Rodzice protestują przeciwko pierwszej komunii świętej w Dąbrowie Górniczej

Konsekwencje "seksskandalu". W tej parafii nie będzie pierwszej komunii?

Źródło zdjęć: © canva
Maja Kozłowska,
23.09.2023 18:45

Impreza duchownych z Dąbrowy Górniczej skończyła się gigantyczną aferą. Po tym, jak sprawa wypłynęła do mediów, wzburzeni parafianie ogłosili bojkot sakramentu.

O imprezie księży z Dąbrowy Górniczej jako pierwsza poinformowała "Wyborcza". Spotkanie duchownych nie miało nic wspólnego z niewinną posiadówką - uczestnicy sobie nie żałowali i mówi się, że łykali viagrę jak cukierki. Tabletki na potencję zaszkodziły pracownikowi seksualnemu obecnemu na imprezie. Mężczyzna stracił przytomność, ktoś wezwał pogotowie. Inni obecni na imprezie nie chcieli wpuścić ratowników medycznych, którzy ostatecznie wezwali policję.

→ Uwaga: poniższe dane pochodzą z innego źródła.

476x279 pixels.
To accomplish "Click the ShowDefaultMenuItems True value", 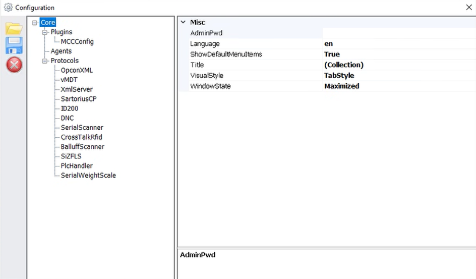I will click(332, 54).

Wobec uczestników imprezy prokuratura prowadzi śledztwo w sprawie nieudzielenia pomocy osobie znajdującej się w położeniu grożącym bezpośrednim niebezpieczeństwem utraty życia albo ciężkiego uszczerbku na zdrowiu. Aferą zajmują się także kościelne władze pod przewodnictwem biskupa sosnowieckiego Grzegorza Kaszaka.

Rodzice protestują. Nie chcą, by ich dzieci były powiązane z duchownymi od "seksskandalu"

Rodzice dzieci, które miały przystąpić do pierwszej komunii w parafii Najświętszej Maryi Panny Anielskiej w Dąbrowie Górniczej, są oburzeni zaistniałą sytuacją. Niektórzy zapowiadają, że przeniosą swoje pociechy do innego kościoła. Jeszcze inni odgrażają się, że ich dzieci wcale nie przystąpią do sakramentu.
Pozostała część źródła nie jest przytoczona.